This past weekend, I was hanging out with one of my dear friends–a working mom with two kids who is completing an advanced degree at a school an hour away. I could just tell was in desperate need of some solo time. Her husband was out of town with one kiddo, and she had a huge work project due Monday. I told her to send her daughter down the street to our house the next morning for a couple hours so she could work or recharge with some “me” time.

“Are you sure?! You’re alone with both your kids, too!” she protested. (My husband was out of the country visiting his family).

I shut her protest down right away–having been in her shoes before and knowing that helpless feeling that only a mom at a breaking point can understand. “Absolutely! You need a break. Promise, it’s no biggie; the kids entertain themselves. And, my kids are less likely to fight with her there. Seriously, enjoy the solo time.”

The gratitude on her face meant everything to me. “Ugh, why is it so hard for us moms to ask for help?” she asked.

“I know, I know. It is, but it shouldn’t be; that’s what friends–and especially mom friends–are for,” I said. “Friends like family. Anytime, I’m here.”
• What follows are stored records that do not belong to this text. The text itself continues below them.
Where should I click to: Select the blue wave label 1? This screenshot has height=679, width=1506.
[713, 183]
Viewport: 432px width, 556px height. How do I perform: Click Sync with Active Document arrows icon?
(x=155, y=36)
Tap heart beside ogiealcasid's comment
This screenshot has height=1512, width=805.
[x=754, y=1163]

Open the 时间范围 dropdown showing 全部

Asking for help is one of the hardest parts of motherhood. We all need a break, but no one wants to impose on our friends, or we don’t want to appear we can’t “handle” it, or we feel like we aren’t “deserving” of a respite. But if we don’t treat our friends like family, asking them for help—or offering help when they seem desperate, we’re in trouble. Because in our spread-out world, friends are often the only family we’ve got.

When we moved to Michigan for my husband’s job nearly 11 years ago, we had just gotten married, had no kids, and knew not a soul save for our realtor. The new friends we met through work or activities became our “family,” and as we have become entrenched in the early years of parenting, those friendships have strengthened and new friends have joined the clan. This incredible group of men and women are the people we turn to, we rely on, and cherish.

These friendships have become increasingly important as our kids have gotten older. Between my husband’s and my own work schedules and travel schedules, we’ve been in countless last-minute situations where it was too late to get a sitter or none were available. We’ve had to ask for help–and, as a result, it’s gotten easier.

In fact, we’ve got a system down with our makeshift family. Grandparents, aunts and uncles may not be around the corner, but these friends are. And for as willing as they have been to help us, we have helped them, in pinches and otherwise.

For example, we trade off date nights. It’s win/win for everyone: the kids get to play and have sleep-overs, and as a couple, we get a breather that doesn’t cost us a ton of sitting money. After this many years of friendship we have a deep enough trust that we can ask one another for help and not feel uncomfortable. We know our kids are in good hands, and because we’re so close, we can love on or discipline each other’s kids like our own.

But let’s be honest. As close as we may be to our friends, sometimes we don’t know we need the help until one gives us a nudge–a green light to say “I’m drowning!”

Sometimes we need the reminder to fasten our own oxygen masks first–and sometimes we need to do the reminding when we see someone else struggling to breathe. It doesn’t make us weak or incapable to ask for help, and it certainly doesn’t make us less of a mom if we accept said help. It makes us a better mom, and a better friend.

As moms, we are so often entrenched in our own little worlds that we don’t think to offer help to another mom–but we should. Because while we may not need the help today, we may need it tomorrow. And knowing we have friends we can count on–and who count on us–is a glorious thing.